File mostly contains letters from before Cunningham joined the Society of Friends. Contents primarily concern Cunningham's calling to join the ministry of another Protestant denomination, his time at Maryville College, and his attempts to return there after marrying in 1956. A few letters also discuss Elizabeth and William's conversion to Quakerism.
File contains job search correspondence with various colleges and universities, along with a copy of Cunningham's resume, a cover letter template, and lists of institutions contacted. Also present is a 1968 letter to the president of Temple University discussing the school's response to Martin Luther King Jr.'s assassination and relationship with the North Philadelphia community.

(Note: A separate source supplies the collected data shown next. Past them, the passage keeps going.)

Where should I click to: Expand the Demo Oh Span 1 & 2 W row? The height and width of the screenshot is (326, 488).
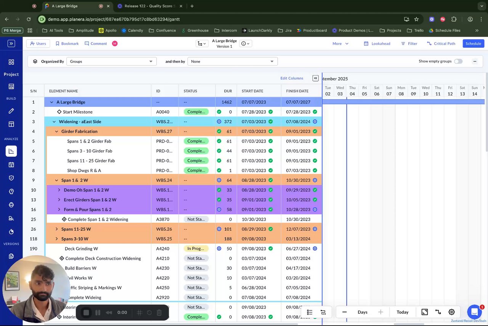59,190
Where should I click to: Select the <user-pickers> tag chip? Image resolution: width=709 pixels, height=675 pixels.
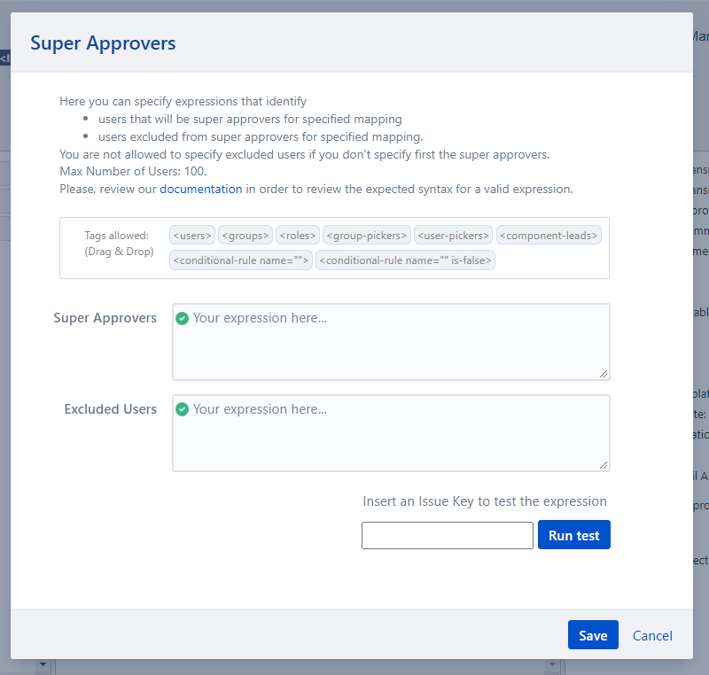click(x=453, y=235)
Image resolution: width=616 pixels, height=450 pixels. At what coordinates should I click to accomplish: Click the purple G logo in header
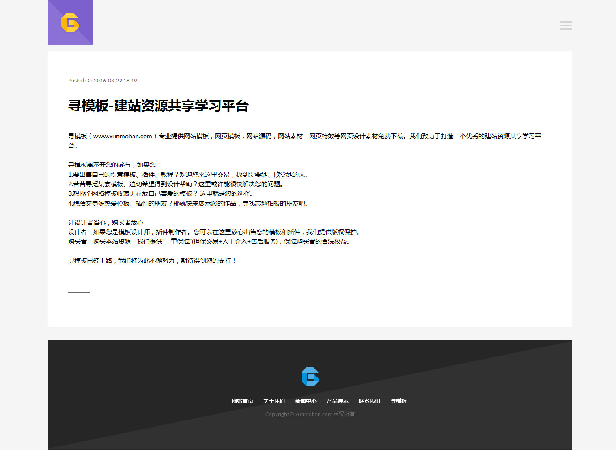pos(70,22)

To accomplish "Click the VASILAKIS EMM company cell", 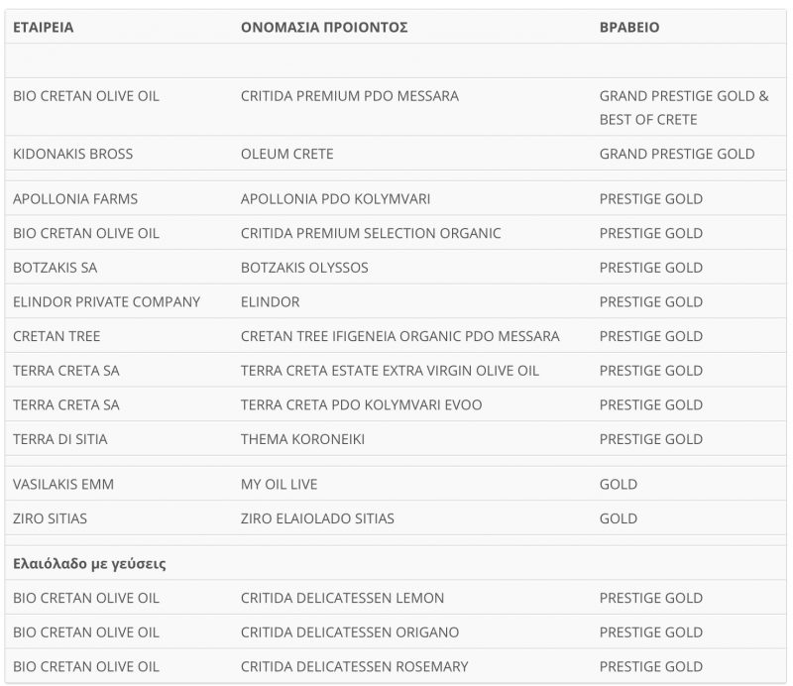I will click(x=63, y=484).
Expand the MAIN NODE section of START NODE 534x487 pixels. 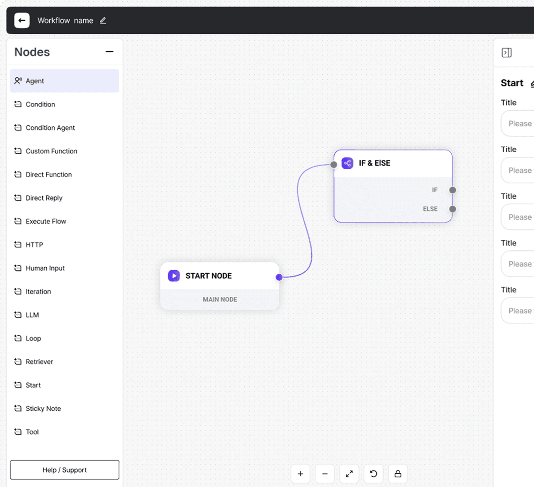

File contains letters sent to Elizabeth Cunningham from her mother Jennie Ault while Cunningham was at Ursinus College. Some letters refer to Cunningham as "Kollege Kid" or "KK".
File primarily contains correspondence but also includes a half-dozen sermons delivered by Smith in the 1950s.
Includes report cards, essays, and drawings from elementary and high school (Philadelphia Girls' High); memorabilia from concerts, museums, and graduations; and the obituary for Elizabeth's father Elmer Ault, who died in 1948.
Elizabeth's writings from college and after: college essays (including one on George Fox's Journal), articles submitted to magazines, instructions on childcare, and a 1994 article published in
Friends Journal. Also includes rejection letters from magazines.File contains material related to Elizabeth Cunningham's work for Remington Rand as a computer programmer, including memorabilia from a trip to New York City for training, a handful of technical documents on the UNIVAC 120, travel reimbursement forms from Remington Rand, volume calculations for an Army Corp of Engineers project related to dredging the Delaware River, and 1955 W2 tax forms for Cunningham and her eventual husband William.
File contains a photocopy of a 1958 Friends General Council program, a 1988 letter from Elizabeth Cunningham's daughter Judy about the Weekend Workcamp program, and a 1989 copy of The Friend with Cunningham on the cover.
File contains programs, scripts, and sketches for plays at St. Stephen's Church.
File comprises the Cunningham's 1961 lease for an apartment in the Schuylkill Falls complex, a Philadelphia Housing Authority brochure, household accounts from 1961, a letter to the school superintendent, a 1965 property deed, and newspaper clippings from 1964 and 1996.
File mainly includes documents related to William Cunningham's higher education and his pay stubs. Other contents include a wedding announcement and invitation for his marriage to Elizabeth Ault Cunningham and a copy of his CV from 2009 or later.
File primarily contains sympathy letters for Sandy's death and legal documents from the suit his parents brought over the flammability of the snowsuit he had been wearing. Also includes a stereogram of Sandy and a copy of his birth announcement.
File contains three pamphlets from churches at which Jennie Ault was an organist.
File mostly contains black-and-white exterior photographs of Quaker meetinghouses, taken soon after Elizabeth and William Cunningham joined the Society of Friends. Photographs also depict a graveyard (possibly Fair Hill Burial Ground, where their son Sandy was buried), a parking lot, a child at the base of a highrise (Schuylkill Falls?), and (in color) two women in traditional Quaker dress.
Found in Elizabeth Cunningham's house by her daughter Judy Van Hoy.